#ALifeWellLived

About Us

We support human beings in changing their world: We support them in finding meaning by being themselves, building emotional competence, becoming present, and relating authentically.
One of the earliest childhood memories that both share is them sipping their hot chocolate in the mornings before heading to kindergarten, rolling around on the carpet in the living room.

Good friends, companions, and associates are the whole of the spiritual life.

– Buddha

Meet our primary Stewards

Ben Schoelzel - awareness & relating

  • Former management consultant
  • Meditator; former Buddhist layman monk and living in a Zen center in Berlin
  • Authentic relating and Internal Family Systems expert
I lived my life for a long time by logic and reason and did the things I thought I should be doing to "be happy". The thing was - it didn't make me happy.

That made me wonder: What makes us truly happy? What is this thing we call "mind"? Why can our minds make us suffer?
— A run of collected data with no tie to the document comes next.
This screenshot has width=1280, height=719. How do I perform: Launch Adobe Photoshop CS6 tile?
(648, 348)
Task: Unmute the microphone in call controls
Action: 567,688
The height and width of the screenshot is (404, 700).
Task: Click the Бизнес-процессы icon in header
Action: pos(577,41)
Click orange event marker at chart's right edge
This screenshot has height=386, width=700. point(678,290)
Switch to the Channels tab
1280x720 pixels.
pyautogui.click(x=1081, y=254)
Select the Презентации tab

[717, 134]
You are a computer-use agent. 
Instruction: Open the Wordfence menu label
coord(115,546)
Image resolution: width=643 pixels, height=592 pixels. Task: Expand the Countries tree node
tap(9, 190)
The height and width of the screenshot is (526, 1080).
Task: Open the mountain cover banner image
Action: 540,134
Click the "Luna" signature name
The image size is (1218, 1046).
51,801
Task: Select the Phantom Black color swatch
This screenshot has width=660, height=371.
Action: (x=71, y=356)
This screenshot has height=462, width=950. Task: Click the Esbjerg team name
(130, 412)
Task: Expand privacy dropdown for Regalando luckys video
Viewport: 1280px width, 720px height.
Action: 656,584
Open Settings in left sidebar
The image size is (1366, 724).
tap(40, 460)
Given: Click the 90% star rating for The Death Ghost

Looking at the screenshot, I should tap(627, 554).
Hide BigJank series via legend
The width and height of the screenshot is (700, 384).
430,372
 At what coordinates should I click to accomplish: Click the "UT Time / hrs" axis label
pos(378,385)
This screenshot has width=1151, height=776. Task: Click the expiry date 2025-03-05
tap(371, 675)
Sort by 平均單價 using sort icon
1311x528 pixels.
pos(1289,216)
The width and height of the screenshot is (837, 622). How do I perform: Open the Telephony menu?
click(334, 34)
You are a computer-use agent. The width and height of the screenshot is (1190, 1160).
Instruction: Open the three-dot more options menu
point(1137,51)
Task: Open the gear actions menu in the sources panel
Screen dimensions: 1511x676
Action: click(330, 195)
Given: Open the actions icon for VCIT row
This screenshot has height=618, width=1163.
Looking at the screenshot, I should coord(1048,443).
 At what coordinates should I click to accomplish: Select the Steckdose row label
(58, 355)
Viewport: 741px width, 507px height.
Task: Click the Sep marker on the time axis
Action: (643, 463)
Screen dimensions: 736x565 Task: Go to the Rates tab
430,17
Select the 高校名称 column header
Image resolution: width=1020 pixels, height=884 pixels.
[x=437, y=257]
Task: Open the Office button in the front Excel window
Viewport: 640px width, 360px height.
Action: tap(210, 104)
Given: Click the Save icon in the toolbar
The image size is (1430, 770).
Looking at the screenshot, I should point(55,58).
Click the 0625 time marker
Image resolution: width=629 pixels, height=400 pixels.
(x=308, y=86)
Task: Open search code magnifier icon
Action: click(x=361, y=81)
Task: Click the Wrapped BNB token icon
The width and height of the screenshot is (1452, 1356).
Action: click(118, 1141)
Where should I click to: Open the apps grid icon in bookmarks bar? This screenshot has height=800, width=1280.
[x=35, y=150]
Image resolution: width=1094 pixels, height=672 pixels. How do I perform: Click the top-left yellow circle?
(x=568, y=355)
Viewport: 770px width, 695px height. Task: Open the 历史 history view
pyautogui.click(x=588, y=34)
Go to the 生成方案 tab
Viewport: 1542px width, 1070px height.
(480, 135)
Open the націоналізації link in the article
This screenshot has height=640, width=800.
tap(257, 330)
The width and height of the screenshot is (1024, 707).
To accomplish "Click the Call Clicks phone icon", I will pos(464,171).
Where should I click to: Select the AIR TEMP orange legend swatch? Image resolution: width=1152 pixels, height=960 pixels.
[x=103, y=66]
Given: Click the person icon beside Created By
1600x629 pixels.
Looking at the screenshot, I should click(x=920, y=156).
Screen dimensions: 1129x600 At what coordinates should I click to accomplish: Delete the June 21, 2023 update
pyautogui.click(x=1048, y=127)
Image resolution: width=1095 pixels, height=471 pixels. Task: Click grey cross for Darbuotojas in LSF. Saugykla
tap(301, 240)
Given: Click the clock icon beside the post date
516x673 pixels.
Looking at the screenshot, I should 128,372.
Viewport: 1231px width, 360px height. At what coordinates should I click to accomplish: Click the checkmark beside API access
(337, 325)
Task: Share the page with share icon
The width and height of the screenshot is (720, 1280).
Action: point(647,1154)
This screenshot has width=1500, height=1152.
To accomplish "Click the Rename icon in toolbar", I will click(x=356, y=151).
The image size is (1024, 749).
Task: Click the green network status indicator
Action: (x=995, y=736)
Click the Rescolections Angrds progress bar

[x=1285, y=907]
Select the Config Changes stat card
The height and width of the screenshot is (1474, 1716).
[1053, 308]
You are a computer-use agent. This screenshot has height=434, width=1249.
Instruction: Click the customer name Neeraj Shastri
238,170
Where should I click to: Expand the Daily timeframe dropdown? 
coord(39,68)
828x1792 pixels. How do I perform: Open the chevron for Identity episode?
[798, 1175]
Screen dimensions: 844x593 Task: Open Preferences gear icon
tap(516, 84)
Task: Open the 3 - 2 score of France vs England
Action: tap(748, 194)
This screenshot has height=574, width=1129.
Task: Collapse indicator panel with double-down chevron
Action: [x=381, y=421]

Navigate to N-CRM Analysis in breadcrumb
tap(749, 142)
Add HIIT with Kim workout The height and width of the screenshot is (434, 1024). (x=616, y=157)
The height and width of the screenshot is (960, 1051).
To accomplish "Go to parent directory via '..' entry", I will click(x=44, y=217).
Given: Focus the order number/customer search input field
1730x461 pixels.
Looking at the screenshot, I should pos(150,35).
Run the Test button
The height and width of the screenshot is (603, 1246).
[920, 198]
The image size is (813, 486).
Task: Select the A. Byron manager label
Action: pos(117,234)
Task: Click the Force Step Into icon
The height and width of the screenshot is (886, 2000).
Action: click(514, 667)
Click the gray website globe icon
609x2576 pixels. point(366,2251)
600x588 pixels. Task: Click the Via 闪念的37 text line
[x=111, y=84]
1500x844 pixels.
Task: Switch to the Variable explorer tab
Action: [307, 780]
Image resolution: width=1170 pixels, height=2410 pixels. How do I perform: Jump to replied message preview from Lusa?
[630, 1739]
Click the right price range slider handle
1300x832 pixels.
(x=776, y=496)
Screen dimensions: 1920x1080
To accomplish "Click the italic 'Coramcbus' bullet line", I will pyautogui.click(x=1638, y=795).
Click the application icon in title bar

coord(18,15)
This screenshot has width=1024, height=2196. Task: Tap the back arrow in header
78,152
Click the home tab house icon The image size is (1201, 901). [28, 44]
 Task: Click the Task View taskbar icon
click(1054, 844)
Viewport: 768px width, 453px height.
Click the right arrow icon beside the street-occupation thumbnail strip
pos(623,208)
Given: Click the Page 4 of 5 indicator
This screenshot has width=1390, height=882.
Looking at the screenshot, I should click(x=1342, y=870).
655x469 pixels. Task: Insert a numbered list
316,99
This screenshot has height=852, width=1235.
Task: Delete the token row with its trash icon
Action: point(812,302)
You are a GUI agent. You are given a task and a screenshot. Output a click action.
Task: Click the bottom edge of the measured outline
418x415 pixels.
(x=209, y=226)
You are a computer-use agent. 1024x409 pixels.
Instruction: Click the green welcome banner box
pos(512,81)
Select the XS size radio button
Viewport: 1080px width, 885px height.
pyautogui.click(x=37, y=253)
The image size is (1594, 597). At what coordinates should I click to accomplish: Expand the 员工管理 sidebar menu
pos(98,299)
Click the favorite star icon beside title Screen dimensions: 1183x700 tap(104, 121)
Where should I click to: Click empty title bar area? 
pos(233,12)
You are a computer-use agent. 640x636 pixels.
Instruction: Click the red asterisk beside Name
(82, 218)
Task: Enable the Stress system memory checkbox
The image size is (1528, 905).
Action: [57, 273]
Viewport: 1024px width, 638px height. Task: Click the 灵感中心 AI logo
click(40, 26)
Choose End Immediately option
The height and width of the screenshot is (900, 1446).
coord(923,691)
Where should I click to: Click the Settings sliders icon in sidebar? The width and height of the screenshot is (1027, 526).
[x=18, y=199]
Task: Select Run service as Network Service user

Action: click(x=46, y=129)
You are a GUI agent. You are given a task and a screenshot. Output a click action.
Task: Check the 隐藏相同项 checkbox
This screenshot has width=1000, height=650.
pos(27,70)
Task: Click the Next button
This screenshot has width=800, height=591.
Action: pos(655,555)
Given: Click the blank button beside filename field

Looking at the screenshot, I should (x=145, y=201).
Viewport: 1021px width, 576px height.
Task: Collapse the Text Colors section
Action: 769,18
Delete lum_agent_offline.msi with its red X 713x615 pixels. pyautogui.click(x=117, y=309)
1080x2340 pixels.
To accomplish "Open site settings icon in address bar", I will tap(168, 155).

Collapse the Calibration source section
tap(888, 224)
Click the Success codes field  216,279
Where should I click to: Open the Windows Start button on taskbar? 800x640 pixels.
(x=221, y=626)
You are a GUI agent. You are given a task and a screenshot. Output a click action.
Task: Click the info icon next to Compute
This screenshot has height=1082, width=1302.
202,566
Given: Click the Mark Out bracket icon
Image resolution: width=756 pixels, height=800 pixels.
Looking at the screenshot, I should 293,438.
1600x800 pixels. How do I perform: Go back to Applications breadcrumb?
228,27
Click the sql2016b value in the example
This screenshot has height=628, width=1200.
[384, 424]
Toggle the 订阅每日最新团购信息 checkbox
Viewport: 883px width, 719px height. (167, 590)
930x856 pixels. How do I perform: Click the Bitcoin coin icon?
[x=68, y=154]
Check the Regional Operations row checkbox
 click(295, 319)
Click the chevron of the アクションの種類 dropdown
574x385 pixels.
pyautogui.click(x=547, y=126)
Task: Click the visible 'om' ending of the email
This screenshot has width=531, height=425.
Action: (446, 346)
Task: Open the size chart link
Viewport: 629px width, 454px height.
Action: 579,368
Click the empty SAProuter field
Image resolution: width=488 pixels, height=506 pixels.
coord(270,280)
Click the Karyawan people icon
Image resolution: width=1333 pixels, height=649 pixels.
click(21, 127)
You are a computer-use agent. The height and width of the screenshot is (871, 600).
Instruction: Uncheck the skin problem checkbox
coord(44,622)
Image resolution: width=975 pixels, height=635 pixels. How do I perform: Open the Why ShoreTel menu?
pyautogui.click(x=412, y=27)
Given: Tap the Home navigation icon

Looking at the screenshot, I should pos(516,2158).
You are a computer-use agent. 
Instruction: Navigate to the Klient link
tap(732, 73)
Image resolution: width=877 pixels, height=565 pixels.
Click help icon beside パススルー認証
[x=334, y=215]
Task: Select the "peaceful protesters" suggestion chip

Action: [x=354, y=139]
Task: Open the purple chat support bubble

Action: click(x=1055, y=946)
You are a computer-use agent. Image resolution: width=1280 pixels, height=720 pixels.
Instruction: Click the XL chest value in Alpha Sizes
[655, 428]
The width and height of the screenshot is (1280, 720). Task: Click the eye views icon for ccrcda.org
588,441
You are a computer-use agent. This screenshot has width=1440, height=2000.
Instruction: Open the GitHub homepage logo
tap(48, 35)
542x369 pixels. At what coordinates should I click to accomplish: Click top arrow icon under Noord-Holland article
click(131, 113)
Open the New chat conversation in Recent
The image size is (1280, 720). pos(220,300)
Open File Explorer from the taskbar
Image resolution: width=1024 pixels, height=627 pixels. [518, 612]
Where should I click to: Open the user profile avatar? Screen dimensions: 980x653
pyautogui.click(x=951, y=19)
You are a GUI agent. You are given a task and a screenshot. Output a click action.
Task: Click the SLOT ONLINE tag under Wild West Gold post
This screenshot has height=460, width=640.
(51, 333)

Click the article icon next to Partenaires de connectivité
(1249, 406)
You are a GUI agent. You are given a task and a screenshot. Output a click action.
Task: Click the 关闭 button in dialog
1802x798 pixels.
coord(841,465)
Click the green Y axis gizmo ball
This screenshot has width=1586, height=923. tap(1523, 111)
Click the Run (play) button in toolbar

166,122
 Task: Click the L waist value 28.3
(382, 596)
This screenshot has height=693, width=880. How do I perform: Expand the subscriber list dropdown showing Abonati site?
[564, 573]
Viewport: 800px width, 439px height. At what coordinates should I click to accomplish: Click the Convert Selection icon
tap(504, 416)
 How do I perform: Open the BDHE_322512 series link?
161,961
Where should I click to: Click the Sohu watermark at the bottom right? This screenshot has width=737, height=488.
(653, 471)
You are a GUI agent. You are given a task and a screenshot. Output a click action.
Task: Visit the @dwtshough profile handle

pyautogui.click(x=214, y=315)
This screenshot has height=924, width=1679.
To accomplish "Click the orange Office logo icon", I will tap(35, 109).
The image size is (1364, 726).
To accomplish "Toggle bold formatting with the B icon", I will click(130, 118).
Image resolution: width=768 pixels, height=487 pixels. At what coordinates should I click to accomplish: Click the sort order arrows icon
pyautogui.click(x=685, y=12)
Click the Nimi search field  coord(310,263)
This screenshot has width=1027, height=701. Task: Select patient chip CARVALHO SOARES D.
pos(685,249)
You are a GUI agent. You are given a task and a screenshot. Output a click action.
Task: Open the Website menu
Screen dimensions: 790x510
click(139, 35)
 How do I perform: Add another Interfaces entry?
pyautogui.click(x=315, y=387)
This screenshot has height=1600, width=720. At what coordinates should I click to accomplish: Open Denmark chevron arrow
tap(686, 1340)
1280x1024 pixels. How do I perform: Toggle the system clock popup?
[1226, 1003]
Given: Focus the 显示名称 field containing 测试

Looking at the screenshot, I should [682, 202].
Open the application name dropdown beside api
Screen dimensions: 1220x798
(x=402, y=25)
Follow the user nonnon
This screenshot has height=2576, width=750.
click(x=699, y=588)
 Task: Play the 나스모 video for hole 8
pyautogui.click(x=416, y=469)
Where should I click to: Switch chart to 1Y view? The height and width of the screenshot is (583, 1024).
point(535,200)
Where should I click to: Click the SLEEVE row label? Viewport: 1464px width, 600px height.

One of the ways for me to engage with these questions is to meditate. It's also a powerful tool to map out our mind and thus our experience of the world.
I've done several week-long retreats, lived in a Buddhist monastery as a layman for a while, and have a daily 2h meditation practice.
Read more about Ben
After having been born and raised in Germany, my study days took me to the UK, Hong Kong, China, and Taiwan. During my life abroad, I also got in touch with meditation.
Living the life I thought I should be living, I joined the management consultancy Boston Consulting Group (BCG) and moved on through various profit-driven organizations, increasingly wondering "what is worth doing?".
Besides questioning the existing system in its overall purpose, I also realized that the system is built on exploitation: of oneself, of others, of the world around us.
Disgruntled, I started Deep Breath (now Samaṇa) with a friend of mine, partially wanting to become rich and famous (the should side of me), partially looking for ways to engage with my own suffering - something I had also done via training as a children's hospice worker, diving into the Berlin clubbing scene and various other distractions.
Over time, I realized that collaboration instead of competition needs to be one of skills we train. This requires empathy, understanding of the other, and presence. I also realized that life is best well-lived, rather than mapped out. That being stuck in our heads removes us from a large part of the experience of the world. I realized that suffering is part of the human experience and it makes most of us do crazy things! That this is not the only way though.
This brought me to Samaṇa, an attempt to transform our minds.

Maxi Schoelzel - emotional competence

  • Art therapist with 10+ years of experience
  • Daily breathwork & meditation practice
  • Mother of a toddler
As a teenager, I often wanted to draw or paint alone. Growing up, I started to talk to others about life, philosophy and what it’s all about more and more. Becoming an art therapist allowed me to combine these passions.

When I became a mother, I went through a process of deeply questioning my identity, self-worth, the way our society works and the so-called "work-life-balance". Ultimately, I was wondering how can “what makes one human” be combined with our day-to-day life.
Read more about Maxi
For me studying cultural pedagogy and art therapy was a way to liberate myself. During school I was a well-adjusted child: polite, trying not to disturb others, and being the "good girl". A lot of my friends choose a career as their life's purpose, such as studying economics.
To me this seemed confusing: "Was this a life well-lived?". Instead, I wanted to be with other people, to share the beauty of making art, to live life, rather than get through it to be somewhere.
Despite all the voices saying that it's impossible to make a living with art therapy, I moved to Berlin and made it: I found a job and made a living for myself, although this experience was highly challenging for me.
My journey so far brought me the best friends, I could have ever found in my life, the most interesting jobs from working with refugees in Germany and Greece, with elders, with children and teenagers in psychiatric wards and schools, to drug addicts and people with psychoses.
Working as a cleaning lady helped me to understand physically demanding work, although this can be wonderful with the right music!
Every experience from being a Make-up Artist for children in a theme Park to being a Project Manager at a festival of the fine arts made me realize the beauty and individuality of human nature and how great it is to live this life!

The big things - how we think, what we value - those you must choose yourself. You can't let anyone - or any society - determine those for you.